2019-05-21 13:57:25 1hT3OW-0007ZW-Or => mail.example(at)yahoo.com (mail.example(at)example.com) <mail.example(at)example.com> SRS=<SRS0=6D/mzn=TV=posta.omisli.si=bounce-md_76337.3e77a.v1-207bcd1662f332a05f542174895(at)barbaramilavec.com> R=lookuphost T=remote_smtp H=mta7.am0.yahoodns.net [98.136.102.54] X=TLSv1.2:ECDH-RA-AE25-GCM-HA34:25 CV=no C="25 2.0.0 Ok: queued as 78F140E1"
2019-05-21 13:57:25 1hT3OW-0007ZW-Or Completed


As referenced in post 12 of this thread - Some emails don't get forwarded, some do

I really can't make head or tails out of cPanel Delivery Tracker... I've never used that. I grew up in a long ago era where we actually read log files in text format, I guess I'm a bit old school in that regard.

What you referenced in post 12 appears to be from the exim logs on the server.

1hT3OW-0007ZW-Or is an Exim message ID. cPanel users Exim. This is the ID to reference the message on your cPanel server (or the cPanel server in question here).

Likewise, in your post with the cPanel Delivery Tracker information - 1hXjvK-000GRp-QI - is also an Exim message ID. Again, I suspect that this is referencing a message on your cPanel server. But it's not referencing the same message as in post 12 of this thread, because the message ID is different.
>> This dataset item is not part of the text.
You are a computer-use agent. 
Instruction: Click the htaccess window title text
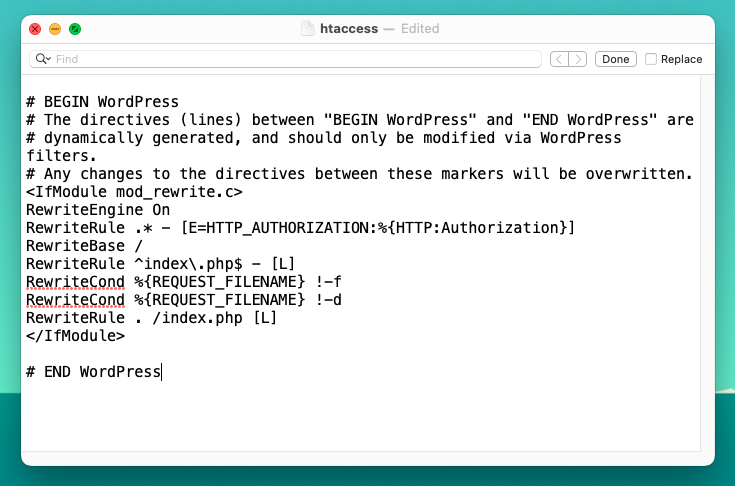[349, 29]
The part after C= in the exim log you posted in post 12 is the response that the remote server gave, in this case Yahoo's server - specifically mta7.am0.yahoodns.net [98.136.102.54]

Now, just exactly what that response is... I really can't conclude. It's what Yahoo sent back. Is this a message ID referencing the message on their server? That's what I would assume. But I really don't know how Yahoo's mail server systems work, so I can't be 100% sure. But if I had to guess, I'd say it sent back a code - 25 2.0.0 Ok - I'm going to queue this message as 78F140E1

Yahoo's mail server administrators SHOULD have access to their own logs, and they SHOULD be able to find 78F140E1 in their logs and they SHOULD be able to trace what happened to that message.

I know on cPanel's servers, when someone sends an email to a cPanel server, and the cPanel server accepts the message it responds with a 250 OK id=%exim_message_id% - where %exim_message_id% is the message ID. If a remote server administrator ever wants to dispute what happened to a certain message their server sent to us, give us that exim_message_id and I can trace what happened to the message in our logs (assuming it's relatively recent and the logs haven't rotated out). I would assume that Yahoo... and any other legitimate mail service, would operate in much the same way.